Ed Kerry looked up over the set in the radiotype room at the city editor. He wet his lips carefully and said, "He's only got one day now. They've got to pick him up in hours or he's sunk."

Jake said, "I never did understand how that works. Why can't he land himself? I know he can't, but why?"

The reporter shrugged. "I don't quite get it either, but evidently the whole operation is pretty delicate stuff. They bring him down with radar, somehow or other. It's not like landing an airplane. Landing a spacecraft is done from the ground up—not from the spacecraft down. The pilot has comparatively little to do about it. At least, that's the way it is with nine ships out of ten."

The set began to blare again, and they both listened tensely. It was Phil Mooney.

"Listen, you guys down there. If you're sitting around playing craps or something, I'm going to have a few necks to break when I get down."

The two newspapermen stared at each other over the set. Ed Kerry ran his tongue over his lips again.

The strained tone had gone from the voice of the spacepilot now and had been replaced by one of hopelessness. He said, "I don't know who I think I'm kidding. I know darn well that something's wrong with my receiver and I can't find out what it is. Maybe my sender is off too, for all I know. All I can pick up is some girl singing something about white roses. White roses, yet! I want landing instructions and I get white roses."
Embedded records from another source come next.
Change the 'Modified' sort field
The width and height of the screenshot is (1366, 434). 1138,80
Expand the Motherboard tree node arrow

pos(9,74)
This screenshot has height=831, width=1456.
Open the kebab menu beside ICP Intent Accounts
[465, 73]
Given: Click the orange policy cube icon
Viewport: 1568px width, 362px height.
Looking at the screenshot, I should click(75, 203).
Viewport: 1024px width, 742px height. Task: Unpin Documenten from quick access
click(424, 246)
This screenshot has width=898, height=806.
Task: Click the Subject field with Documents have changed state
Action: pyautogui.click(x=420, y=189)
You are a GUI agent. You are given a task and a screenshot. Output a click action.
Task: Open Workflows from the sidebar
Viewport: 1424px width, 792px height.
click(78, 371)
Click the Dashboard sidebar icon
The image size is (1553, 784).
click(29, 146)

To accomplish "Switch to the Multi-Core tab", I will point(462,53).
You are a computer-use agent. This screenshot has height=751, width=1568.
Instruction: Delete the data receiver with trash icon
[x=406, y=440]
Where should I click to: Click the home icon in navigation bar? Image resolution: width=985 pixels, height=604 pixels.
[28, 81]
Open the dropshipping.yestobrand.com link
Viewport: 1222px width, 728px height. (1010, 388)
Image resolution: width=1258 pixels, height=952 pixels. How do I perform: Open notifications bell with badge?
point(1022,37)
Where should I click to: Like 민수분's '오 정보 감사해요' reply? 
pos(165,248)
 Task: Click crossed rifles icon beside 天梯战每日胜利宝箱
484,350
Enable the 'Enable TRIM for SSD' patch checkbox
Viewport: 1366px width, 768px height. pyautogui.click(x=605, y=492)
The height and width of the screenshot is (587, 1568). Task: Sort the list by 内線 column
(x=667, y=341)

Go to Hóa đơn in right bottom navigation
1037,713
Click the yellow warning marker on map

Ed Kerry jerked his head up and snapped, "Holy jumping hell, he's able to pick some commercial station!"

Jake came to his feet, stuck his neck out of the door and yelled at the top of his voice, "Phil Mooney is receiving some commercial station! Some dame singing something about white roses! Check every station in the city! Find out if any of them are broadcasting some dame singing about white roses."